Published on: October 12, 2020

Krishnaraj Nambiar, Pallium India’s volunteer, writes:

A professional social worker plays an important role in palliative care as they provide the vital link between the clinical team, the society, the patient and his family.

On Oct 6, 2020, a webinar, the first of its kind, on the theme “The Role of Social Workers in Palliative Care” was held as part of this year’s World Hospice and Palliative Care Day celebrations, under the auspices of Pallium India, in collaboration with ECHO India, Kerala Association of Professional Social Workers (KAPS*) Trivandrum chapter and Social Work Students Association of Loyola college of Social Sciences, Trivandrum (SALT).

The session was presented by the team of Professional Social workers of Pallium India with Elna, Treesa and Bincy on stage with their excellent presentation, ably supported by the rest of the team and the credit for the successful conduct of the webinar goes to the entire team as can be judged by the attendance of a whopping 224 participants on Zoom (and many more watching Live on Facebook) and their encouraging comments. At the end of the session, questions raised from the audience were convincingly answered by the trio.

Here’s what they had to say regarding their role as Professional Social Workers.

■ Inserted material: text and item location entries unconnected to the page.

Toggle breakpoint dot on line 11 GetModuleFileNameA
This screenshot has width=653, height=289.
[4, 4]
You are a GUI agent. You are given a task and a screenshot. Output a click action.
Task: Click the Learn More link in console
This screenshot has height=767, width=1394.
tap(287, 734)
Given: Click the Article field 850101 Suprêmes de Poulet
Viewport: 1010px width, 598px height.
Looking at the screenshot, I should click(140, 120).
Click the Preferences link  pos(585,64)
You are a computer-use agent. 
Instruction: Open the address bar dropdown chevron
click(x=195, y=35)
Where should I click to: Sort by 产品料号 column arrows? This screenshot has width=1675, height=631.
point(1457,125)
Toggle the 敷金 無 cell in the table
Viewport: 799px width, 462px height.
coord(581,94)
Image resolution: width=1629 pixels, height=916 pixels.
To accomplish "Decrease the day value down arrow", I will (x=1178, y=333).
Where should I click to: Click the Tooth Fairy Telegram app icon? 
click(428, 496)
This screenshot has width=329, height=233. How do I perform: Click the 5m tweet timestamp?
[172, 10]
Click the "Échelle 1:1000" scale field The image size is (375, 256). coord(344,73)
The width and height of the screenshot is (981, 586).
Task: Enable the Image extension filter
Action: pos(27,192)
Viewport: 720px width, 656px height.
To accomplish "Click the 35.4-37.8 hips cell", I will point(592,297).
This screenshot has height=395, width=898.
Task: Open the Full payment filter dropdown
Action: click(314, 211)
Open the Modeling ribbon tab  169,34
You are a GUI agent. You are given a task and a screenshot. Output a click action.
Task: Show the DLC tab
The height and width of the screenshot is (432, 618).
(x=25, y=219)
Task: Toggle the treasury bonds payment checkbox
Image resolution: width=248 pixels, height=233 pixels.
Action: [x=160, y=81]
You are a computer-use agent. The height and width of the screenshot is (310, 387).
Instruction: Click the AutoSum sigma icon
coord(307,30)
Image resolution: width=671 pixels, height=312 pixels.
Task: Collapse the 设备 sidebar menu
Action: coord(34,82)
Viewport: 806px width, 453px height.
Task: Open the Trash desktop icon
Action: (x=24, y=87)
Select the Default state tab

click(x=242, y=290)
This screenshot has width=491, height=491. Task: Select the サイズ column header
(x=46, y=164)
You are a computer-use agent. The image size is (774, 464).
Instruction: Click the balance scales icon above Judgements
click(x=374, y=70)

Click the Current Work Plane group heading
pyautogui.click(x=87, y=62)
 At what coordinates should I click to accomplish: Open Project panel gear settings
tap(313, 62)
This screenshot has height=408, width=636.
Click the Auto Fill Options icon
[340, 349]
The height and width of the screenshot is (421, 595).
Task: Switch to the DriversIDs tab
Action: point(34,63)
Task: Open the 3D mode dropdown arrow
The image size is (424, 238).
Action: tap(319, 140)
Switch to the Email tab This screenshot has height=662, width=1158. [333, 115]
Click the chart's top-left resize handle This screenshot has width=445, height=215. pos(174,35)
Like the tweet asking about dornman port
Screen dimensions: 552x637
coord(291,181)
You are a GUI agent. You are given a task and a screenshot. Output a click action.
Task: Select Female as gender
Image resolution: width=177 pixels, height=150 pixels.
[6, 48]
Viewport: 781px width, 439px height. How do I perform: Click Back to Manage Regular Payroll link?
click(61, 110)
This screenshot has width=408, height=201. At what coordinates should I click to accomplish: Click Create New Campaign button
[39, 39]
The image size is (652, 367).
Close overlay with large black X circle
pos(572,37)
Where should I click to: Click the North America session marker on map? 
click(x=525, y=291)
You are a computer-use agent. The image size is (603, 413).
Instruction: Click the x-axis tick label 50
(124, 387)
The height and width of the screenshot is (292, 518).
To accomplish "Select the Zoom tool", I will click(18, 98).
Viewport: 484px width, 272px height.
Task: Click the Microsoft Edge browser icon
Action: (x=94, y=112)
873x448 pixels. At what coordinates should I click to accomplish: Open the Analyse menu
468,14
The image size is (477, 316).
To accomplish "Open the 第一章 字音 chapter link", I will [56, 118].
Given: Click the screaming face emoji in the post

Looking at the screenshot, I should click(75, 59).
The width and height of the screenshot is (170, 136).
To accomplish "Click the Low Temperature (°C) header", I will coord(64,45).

So, what is Palliative Care? WHO defined Palliative care “as an approach that improves the quality of life of patients and their families facing the problems associated with life-threatening / limiting illness, through the prevention and relief of suffering by means of early identification and impeccable assessment and treatment of pain and other problems, Physical, Psychosocial and Spiritual. These problems are addressed by health professionals from different disciplines with the patient’s interest (and that of his family) being the first priority. Living with a life limiting/threatening illness or the awareness of approaching death disrupts an individual’s thoughts and feelings, relationships, social and spiritual support and financial stability.

This is where the role of a professional social worker gains importance in palliative care as they provide the vital link between the clinical team, the society, the patient and his family. Assessment of the patient’s / caregiver’s concerns and addressing them is an ongoing process as they often change over the course of the illness. Assessment covers an overview of the patient, his family, socio economic, psychological, psycho social, spiritual, psycho sexual before deciding on the interventions required and planning for the same. These factors demand a high degree of sensitivity, compassion, empathy from the social worker towards the patient and his family and their message “We care for you” works wonders.

Liaising with Government and Non-Government agencies, making available their financial schemes and health care facilities, rehabilitation of patients and their families including providing them vocational rehabilitation, social integration and bereavement support are other areas where a Social Worker in Palliative Care is involved in. It is only when all the above concerns of the patient and his family are addressed is Palliative Care truly complete.

Their presentation ended with a quote by Mahatma Gandhi, “The difference between what you can do and what you are capable of doing, will solve most of the world’s problems.”

*KAPS: (Kerala Association of professional social workers) was registered in 2012 to deal with issues related to their professional interests and promoting the quality and effectiveness of social work practices in Kerala, conduct appropriate research to contribute to the enhancement of knowledge that is beneficial to social workers, promote and facilitate member’s professional development throughout their career etc.

One response to “The Role of Social Workers in Palliative Care”

  1. ANNA MATHEW says:

    A comprehensive presentation by the team of prof. SW of Pallium India. A well organised and a systematic overview of the role and contributions of the SW to Palliative care.